Werte-Gefühl

Standen Sie auch schon einmal staunend vor einem Kunstwerk? Sind Ihnen bei einem Film auch schon einmal die Tränen gekommen? Hatten Sie auch schon einmal in der Natur das Erleben tiefer Zufriedenheit? Haben Sie beim bloßen Anblick eines Menschen schon einmal innige Zuneigung verspürt? Dann hat in diesen Momenten die Verwirklichung individueller ‚Erlebniswerte‘ dazu beigetragen, dass Sie emotional berührt wurden. In einem solchen Moment war es sinnvoll für Sie, zu verweilen. In diesen Momenten fanden Sie Sinn, weil Sie Ihre Werte verwirklichten.

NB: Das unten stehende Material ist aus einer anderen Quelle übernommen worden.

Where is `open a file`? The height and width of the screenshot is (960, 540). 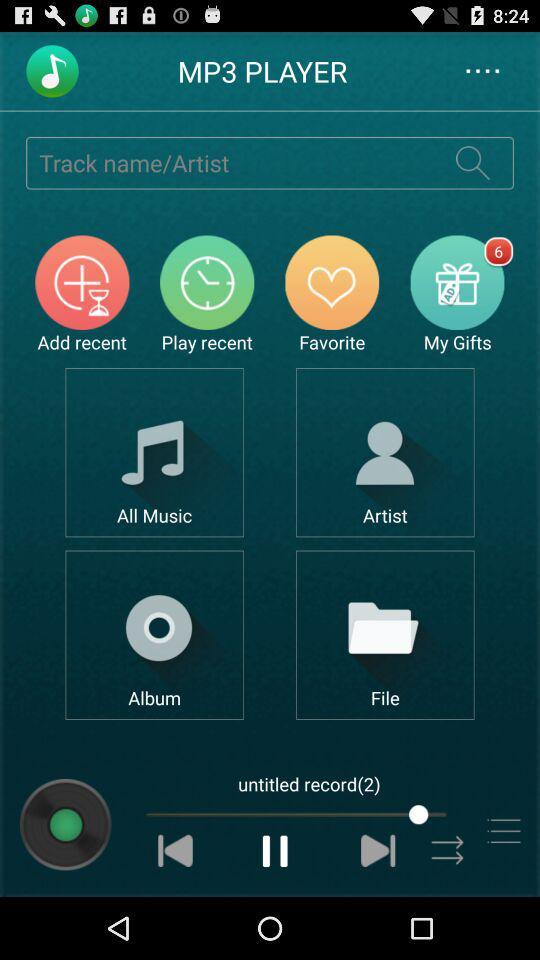 open a file is located at coordinates (385, 634).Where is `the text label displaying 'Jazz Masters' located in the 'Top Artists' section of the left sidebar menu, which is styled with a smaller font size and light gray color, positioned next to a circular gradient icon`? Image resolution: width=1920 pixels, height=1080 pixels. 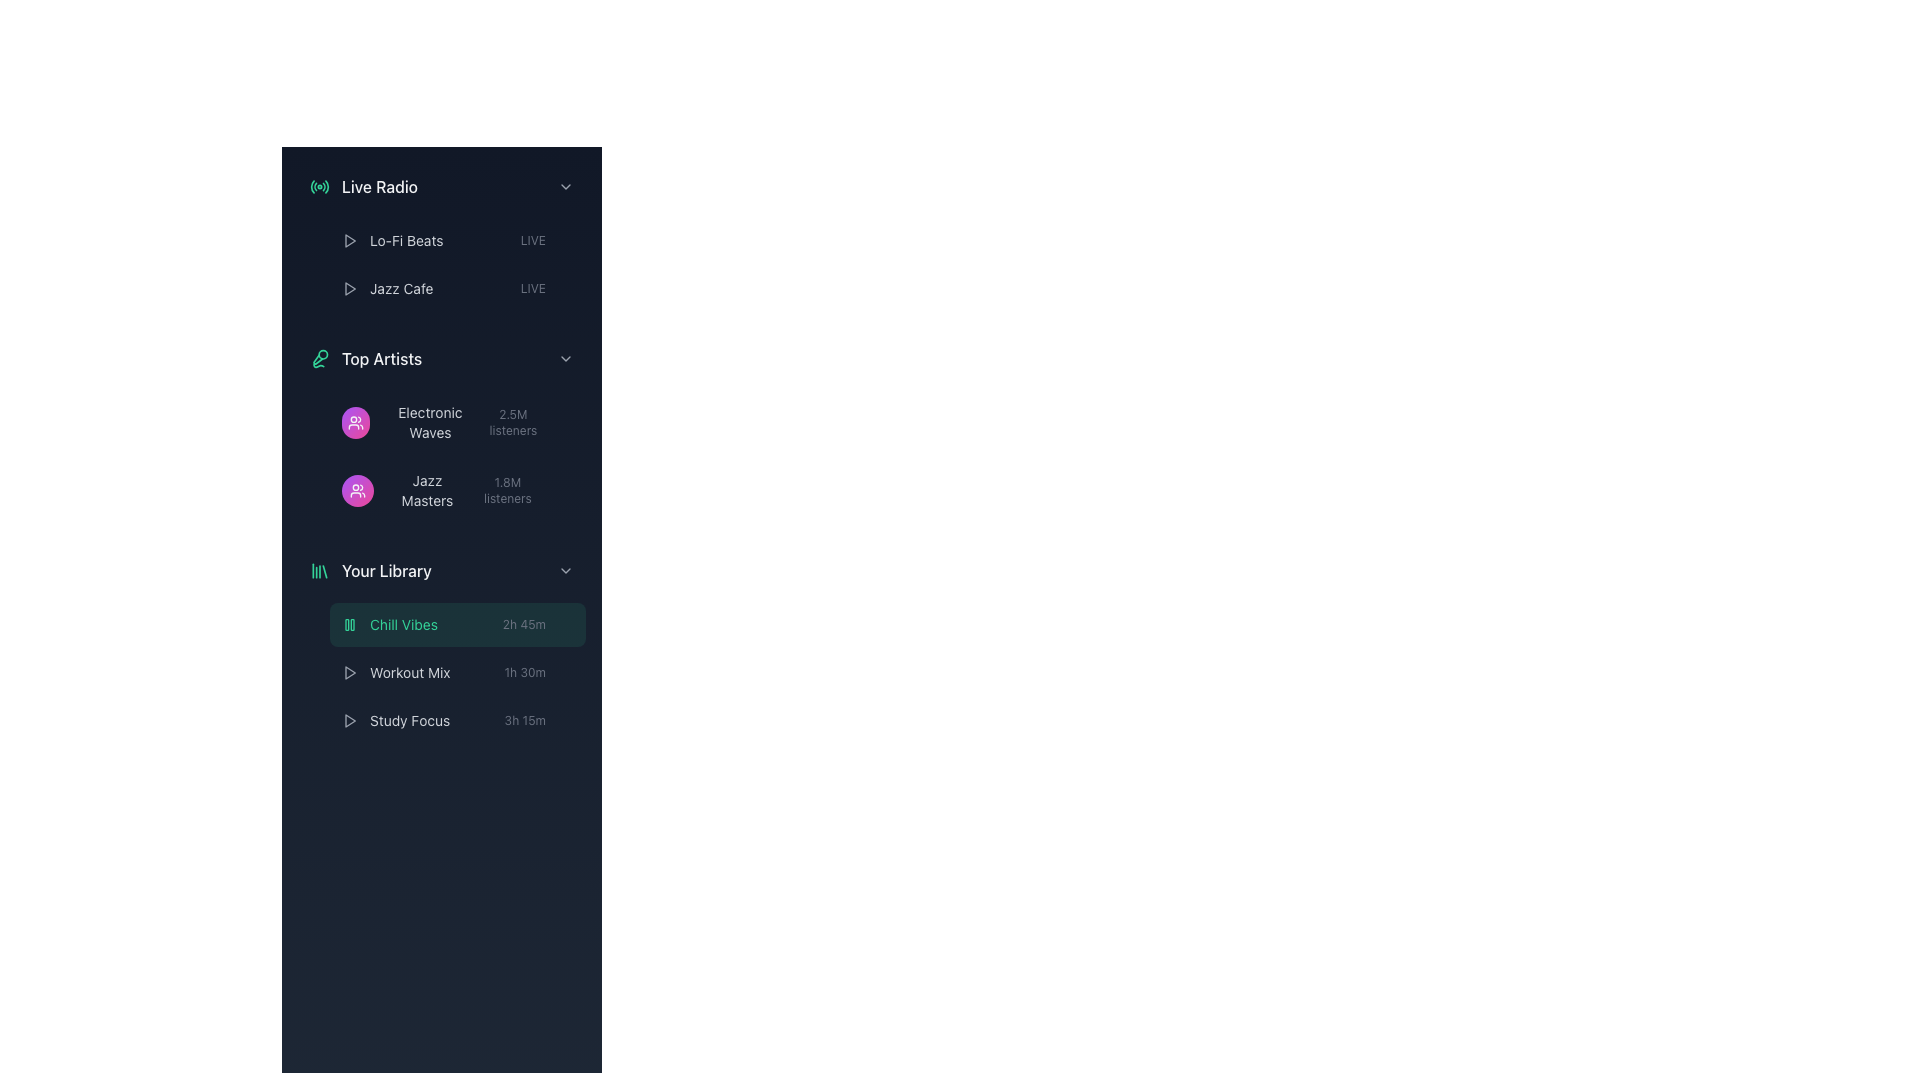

Wertewahrnehmung erfolgt über Gefühle. Der Wert ist das objektive Korrelat zu einem subjektiv erlebten Gefühl. Da, wo ein Gefühl ist, da geht es immer auch um einen Wert. Im Positiven wie im Negativen. Wird einer Ihrer Werte von einem Menschen verletzt, zum Beispiel, dass dem Wert ‚Zuverlässigkeit‘ nicht entsprochen wird, dann ist das Ihnen ‚arg‘ und das Gefühl ‚Ärger‘ stellt sich ein. Nehmen Sie wahr, dass einer Ihrer Werte verletzt wird, aber Sie selbst sind nicht unmittelbar betroffen, dann sind Sie ‚erzürnt‘ und das Gefühl des Zorns stellt sich ein.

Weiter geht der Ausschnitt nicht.